### Exercise aim
Copy every one of the following entries verbatim, keeping each line unchanged.

### Input rows

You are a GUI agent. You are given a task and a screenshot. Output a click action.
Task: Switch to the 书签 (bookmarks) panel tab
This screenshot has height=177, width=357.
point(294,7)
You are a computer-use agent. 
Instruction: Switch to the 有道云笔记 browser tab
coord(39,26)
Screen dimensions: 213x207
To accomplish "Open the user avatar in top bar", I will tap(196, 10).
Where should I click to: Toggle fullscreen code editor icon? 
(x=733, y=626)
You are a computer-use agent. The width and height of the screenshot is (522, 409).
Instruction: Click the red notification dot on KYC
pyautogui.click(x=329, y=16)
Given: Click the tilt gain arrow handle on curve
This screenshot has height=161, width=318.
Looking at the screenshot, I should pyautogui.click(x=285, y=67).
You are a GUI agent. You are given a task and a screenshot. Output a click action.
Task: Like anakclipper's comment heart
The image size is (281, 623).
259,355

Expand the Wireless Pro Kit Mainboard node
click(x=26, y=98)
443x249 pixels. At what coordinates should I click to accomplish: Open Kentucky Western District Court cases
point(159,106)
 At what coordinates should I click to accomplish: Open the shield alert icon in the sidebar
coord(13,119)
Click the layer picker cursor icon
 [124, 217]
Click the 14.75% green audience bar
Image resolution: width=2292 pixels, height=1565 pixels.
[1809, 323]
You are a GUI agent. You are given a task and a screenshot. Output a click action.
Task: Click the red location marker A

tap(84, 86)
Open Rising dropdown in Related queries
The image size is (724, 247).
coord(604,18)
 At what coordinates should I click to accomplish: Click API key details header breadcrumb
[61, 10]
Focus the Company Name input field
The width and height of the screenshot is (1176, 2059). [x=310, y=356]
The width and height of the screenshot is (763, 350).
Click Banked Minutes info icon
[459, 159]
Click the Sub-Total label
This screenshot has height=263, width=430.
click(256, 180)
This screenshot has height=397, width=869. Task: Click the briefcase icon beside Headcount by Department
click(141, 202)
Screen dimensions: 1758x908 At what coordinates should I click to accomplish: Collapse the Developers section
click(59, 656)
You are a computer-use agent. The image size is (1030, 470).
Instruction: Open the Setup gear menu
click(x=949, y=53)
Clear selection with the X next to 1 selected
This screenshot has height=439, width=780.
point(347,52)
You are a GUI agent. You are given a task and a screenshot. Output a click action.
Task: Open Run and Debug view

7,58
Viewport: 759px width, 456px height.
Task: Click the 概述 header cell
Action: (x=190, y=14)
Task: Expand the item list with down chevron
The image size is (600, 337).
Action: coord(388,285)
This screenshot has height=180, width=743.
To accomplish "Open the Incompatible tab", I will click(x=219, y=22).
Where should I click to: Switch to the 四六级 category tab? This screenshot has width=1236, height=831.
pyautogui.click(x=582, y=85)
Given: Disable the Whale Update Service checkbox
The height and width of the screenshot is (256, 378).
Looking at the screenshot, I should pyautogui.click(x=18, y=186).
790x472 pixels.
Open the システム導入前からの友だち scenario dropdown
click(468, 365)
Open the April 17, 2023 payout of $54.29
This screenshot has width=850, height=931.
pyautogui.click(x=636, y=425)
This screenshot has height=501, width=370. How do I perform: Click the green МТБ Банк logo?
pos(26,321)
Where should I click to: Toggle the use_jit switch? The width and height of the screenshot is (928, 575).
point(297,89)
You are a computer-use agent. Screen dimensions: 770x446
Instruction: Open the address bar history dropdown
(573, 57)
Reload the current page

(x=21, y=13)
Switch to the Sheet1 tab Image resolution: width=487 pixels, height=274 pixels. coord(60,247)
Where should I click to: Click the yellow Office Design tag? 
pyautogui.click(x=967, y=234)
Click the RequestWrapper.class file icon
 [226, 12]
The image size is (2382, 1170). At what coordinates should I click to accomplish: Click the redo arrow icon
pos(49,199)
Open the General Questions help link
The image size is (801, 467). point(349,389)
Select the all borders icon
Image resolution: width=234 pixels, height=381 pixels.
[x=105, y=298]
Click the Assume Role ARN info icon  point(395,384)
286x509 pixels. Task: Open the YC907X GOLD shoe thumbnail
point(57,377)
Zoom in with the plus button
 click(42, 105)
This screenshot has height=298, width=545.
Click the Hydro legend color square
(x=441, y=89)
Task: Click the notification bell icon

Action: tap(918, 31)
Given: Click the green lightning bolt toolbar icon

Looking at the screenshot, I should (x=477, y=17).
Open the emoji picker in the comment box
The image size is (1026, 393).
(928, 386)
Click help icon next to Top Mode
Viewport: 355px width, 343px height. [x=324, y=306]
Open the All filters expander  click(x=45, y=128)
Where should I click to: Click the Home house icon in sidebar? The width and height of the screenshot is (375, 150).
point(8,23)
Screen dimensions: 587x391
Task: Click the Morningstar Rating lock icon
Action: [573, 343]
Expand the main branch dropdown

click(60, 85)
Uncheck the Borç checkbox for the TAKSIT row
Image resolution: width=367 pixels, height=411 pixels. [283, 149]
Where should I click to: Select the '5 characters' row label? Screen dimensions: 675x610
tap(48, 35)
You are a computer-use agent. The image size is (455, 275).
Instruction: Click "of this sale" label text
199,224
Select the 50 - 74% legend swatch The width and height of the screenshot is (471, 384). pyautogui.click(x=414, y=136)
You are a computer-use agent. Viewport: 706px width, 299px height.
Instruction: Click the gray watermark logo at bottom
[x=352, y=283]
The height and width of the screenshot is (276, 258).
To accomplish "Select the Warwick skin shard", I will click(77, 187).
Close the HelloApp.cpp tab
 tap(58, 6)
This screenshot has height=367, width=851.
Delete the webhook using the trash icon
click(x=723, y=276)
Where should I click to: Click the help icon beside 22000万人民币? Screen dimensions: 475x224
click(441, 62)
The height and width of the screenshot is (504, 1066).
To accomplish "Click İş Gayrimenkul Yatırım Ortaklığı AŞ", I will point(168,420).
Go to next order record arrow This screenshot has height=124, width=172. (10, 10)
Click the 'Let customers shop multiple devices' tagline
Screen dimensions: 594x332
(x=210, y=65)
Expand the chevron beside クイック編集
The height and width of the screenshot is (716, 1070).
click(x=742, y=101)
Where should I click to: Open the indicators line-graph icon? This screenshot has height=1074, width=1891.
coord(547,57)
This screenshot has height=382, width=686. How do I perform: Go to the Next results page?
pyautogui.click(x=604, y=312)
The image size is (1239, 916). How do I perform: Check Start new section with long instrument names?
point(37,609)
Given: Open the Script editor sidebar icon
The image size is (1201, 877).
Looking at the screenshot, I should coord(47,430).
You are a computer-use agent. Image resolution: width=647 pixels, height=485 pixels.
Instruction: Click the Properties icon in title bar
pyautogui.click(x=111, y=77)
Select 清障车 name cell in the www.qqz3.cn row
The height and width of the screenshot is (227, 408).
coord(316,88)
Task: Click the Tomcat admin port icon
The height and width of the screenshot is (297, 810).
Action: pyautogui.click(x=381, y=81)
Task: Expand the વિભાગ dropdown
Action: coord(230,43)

### Exercise result
You are a GUI agent. You are given a task and a screenshot. Output a click action.
Task: Switch to the 书签 (bookmarks) panel tab
This screenshot has height=177, width=357.
point(294,7)
You are a computer-use agent. 
Instruction: Switch to the 有道云笔记 browser tab
coord(39,26)
Screen dimensions: 213x207
To accomplish "Open the user avatar in top bar", I will tap(196, 10).
Where should I click to: Toggle fullscreen code editor icon? 
(x=733, y=626)
You are a computer-use agent. The width and height of the screenshot is (522, 409).
Instruction: Click the red notification dot on KYC
pyautogui.click(x=329, y=16)
Given: Click the tilt gain arrow handle on curve
This screenshot has height=161, width=318.
Looking at the screenshot, I should pyautogui.click(x=285, y=67).
You are a GUI agent. You are given a task and a screenshot. Output a click action.
Task: Like anakclipper's comment heart
The image size is (281, 623).
259,355

Expand the Wireless Pro Kit Mainboard node
click(x=26, y=98)
443x249 pixels. At what coordinates should I click to accomplish: Open Kentucky Western District Court cases
point(159,106)
 At what coordinates should I click to accomplish: Open the shield alert icon in the sidebar
coord(13,119)
Click the layer picker cursor icon
 [124, 217]
Click the 14.75% green audience bar
Image resolution: width=2292 pixels, height=1565 pixels.
[1809, 323]
You are a GUI agent. You are given a task and a screenshot. Output a click action.
Task: Click the red location marker A

tap(84, 86)
Open Rising dropdown in Related queries
The image size is (724, 247).
coord(604,18)
 At what coordinates should I click to accomplish: Click API key details header breadcrumb
[61, 10]
Focus the Company Name input field
The width and height of the screenshot is (1176, 2059). [x=310, y=356]
The width and height of the screenshot is (763, 350).
Click Banked Minutes info icon
[459, 159]
Click the Sub-Total label
This screenshot has height=263, width=430.
click(256, 180)
This screenshot has height=397, width=869. Task: Click the briefcase icon beside Headcount by Department
click(141, 202)
Screen dimensions: 1758x908 At what coordinates should I click to accomplish: Collapse the Developers section
click(59, 656)
You are a computer-use agent. The image size is (1030, 470).
Instruction: Open the Setup gear menu
click(x=949, y=53)
Clear selection with the X next to 1 selected
This screenshot has height=439, width=780.
point(347,52)
You are a GUI agent. You are given a task and a screenshot. Output a click action.
Task: Open Run and Debug view

7,58
Viewport: 759px width, 456px height.
Task: Click the 概述 header cell
Action: (x=190, y=14)
Task: Expand the item list with down chevron
The image size is (600, 337).
Action: coord(388,285)
This screenshot has height=180, width=743.
To accomplish "Open the Incompatible tab", I will click(x=219, y=22).
Where should I click to: Switch to the 四六级 category tab? This screenshot has width=1236, height=831.
pyautogui.click(x=582, y=85)
Given: Disable the Whale Update Service checkbox
The height and width of the screenshot is (256, 378).
Looking at the screenshot, I should pyautogui.click(x=18, y=186).
790x472 pixels.
Open the システム導入前からの友だち scenario dropdown
click(468, 365)
Open the April 17, 2023 payout of $54.29
This screenshot has width=850, height=931.
pyautogui.click(x=636, y=425)
This screenshot has height=501, width=370. How do I perform: Click the green МТБ Банк logo?
pos(26,321)
Where should I click to: Toggle the use_jit switch? The width and height of the screenshot is (928, 575).
point(297,89)
You are a computer-use agent. Screen dimensions: 770x446
Instruction: Open the address bar history dropdown
(573, 57)
Reload the current page

(x=21, y=13)
Switch to the Sheet1 tab Image resolution: width=487 pixels, height=274 pixels. coord(60,247)
Where should I click to: Click the yellow Office Design tag? 
pyautogui.click(x=967, y=234)
Click the RequestWrapper.class file icon
 [226, 12]
The image size is (2382, 1170). At what coordinates should I click to accomplish: Click the redo arrow icon
pos(49,199)
Open the General Questions help link
The image size is (801, 467). point(349,389)
Select the all borders icon
Image resolution: width=234 pixels, height=381 pixels.
[x=105, y=298]
Click the Assume Role ARN info icon  point(395,384)
286x509 pixels. Task: Open the YC907X GOLD shoe thumbnail
point(57,377)
Zoom in with the plus button
 click(42, 105)
This screenshot has height=298, width=545.
Click the Hydro legend color square
(x=441, y=89)
Task: Click the notification bell icon

Action: tap(918, 31)
Given: Click the green lightning bolt toolbar icon

Looking at the screenshot, I should (x=477, y=17).
Open the emoji picker in the comment box
The image size is (1026, 393).
(928, 386)
Click help icon next to Top Mode
Viewport: 355px width, 343px height. [x=324, y=306]
Open the All filters expander  click(x=45, y=128)
Where should I click to: Click the Home house icon in sidebar? The width and height of the screenshot is (375, 150).
point(8,23)
Screen dimensions: 587x391
Task: Click the Morningstar Rating lock icon
Action: [573, 343]
Expand the main branch dropdown

click(60, 85)
Uncheck the Borç checkbox for the TAKSIT row
Image resolution: width=367 pixels, height=411 pixels. [283, 149]
Where should I click to: Select the '5 characters' row label? Screen dimensions: 675x610
tap(48, 35)
You are a computer-use agent. The image size is (455, 275).
Instruction: Click "of this sale" label text
199,224
Select the 50 - 74% legend swatch The width and height of the screenshot is (471, 384). pyautogui.click(x=414, y=136)
You are a computer-use agent. Viewport: 706px width, 299px height.
Instruction: Click the gray watermark logo at bottom
[x=352, y=283]
The height and width of the screenshot is (276, 258).
To accomplish "Select the Warwick skin shard", I will click(77, 187).
Close the HelloApp.cpp tab
 tap(58, 6)
This screenshot has height=367, width=851.
Delete the webhook using the trash icon
click(x=723, y=276)
Where should I click to: Click the help icon beside 22000万人民币? Screen dimensions: 475x224
click(441, 62)
The height and width of the screenshot is (504, 1066).
To accomplish "Click İş Gayrimenkul Yatırım Ortaklığı AŞ", I will point(168,420).
Go to next order record arrow This screenshot has height=124, width=172. (10, 10)
Click the 'Let customers shop multiple devices' tagline
Screen dimensions: 594x332
(x=210, y=65)
Expand the chevron beside クイック編集
The height and width of the screenshot is (716, 1070).
click(x=742, y=101)
Where should I click to: Open the indicators line-graph icon? This screenshot has height=1074, width=1891.
coord(547,57)
This screenshot has height=382, width=686. How do I perform: Go to the Next results page?
pyautogui.click(x=604, y=312)
The image size is (1239, 916). How do I perform: Check Start new section with long instrument names?
point(37,609)
Given: Open the Script editor sidebar icon
The image size is (1201, 877).
Looking at the screenshot, I should coord(47,430).
You are a computer-use agent. Image resolution: width=647 pixels, height=485 pixels.
Instruction: Click the Properties icon in title bar
pyautogui.click(x=111, y=77)
Select 清障车 name cell in the www.qqz3.cn row
The height and width of the screenshot is (227, 408).
coord(316,88)
Task: Click the Tomcat admin port icon
The height and width of the screenshot is (297, 810).
Action: pyautogui.click(x=381, y=81)
Task: Expand the વિભાગ dropdown
Action: coord(230,43)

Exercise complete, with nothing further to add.